以下で、まず国際的な法律の考え方を解説します。
1-1 日本の法律を適用できるか?
海外サイトでの商品販売・広告行為が日本の商標権を侵害するかどうかは、まず、日本の商標法を適用できるかどうかという問題をクリアしなければなりません。
この点について、法の適用に関する通則法第17条は、「加害行為の結果が発生した地の法による。」と規定しており、加害行為によって直接に侵害された権利が侵害発生時に所在した地を意味しています。
そのため、海外サイト上での商品の販売や広告も、一定の場合には、日本の商標法を適用することができるようになります。
1-2 属地主義とは!?
原則として、日本で取得した商標権は、日本国内でのみ有効であるため、商標権の効力も日本国内での商標権侵害行為にのみ及びます。このことを「属地主義」といいます。

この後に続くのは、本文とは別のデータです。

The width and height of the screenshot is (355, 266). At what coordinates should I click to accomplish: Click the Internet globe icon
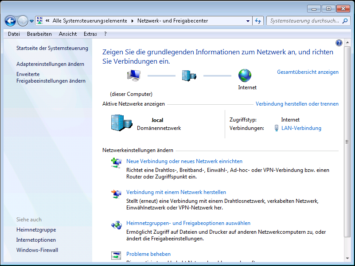coord(245,76)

したがって、日本で取得した商標権を他人に主張するには、その他人が日本国内で商標権侵害行為を行っていることが必要なのです。
商標法は、日本国内の消費者に対して商品の販売、役務の提供を行う商標権者の業務上の信用を保護する法律です。そのため、海外サイト上での商品の販売、役務の提供行為が、日本国内の消費者を対象とするものであれば、商標権者の日本国内での業務上の信用が害されたといえるので、商標権侵害の成立が認められます。
1-3 日本の裁判所に裁判を提起できるか?
海外サイトでの商品の販売や広告であっても、日本国内での商標権侵害が認められれば、日本の商標権に基づいて損害賠償請求や差止請求の裁判を提起することができます。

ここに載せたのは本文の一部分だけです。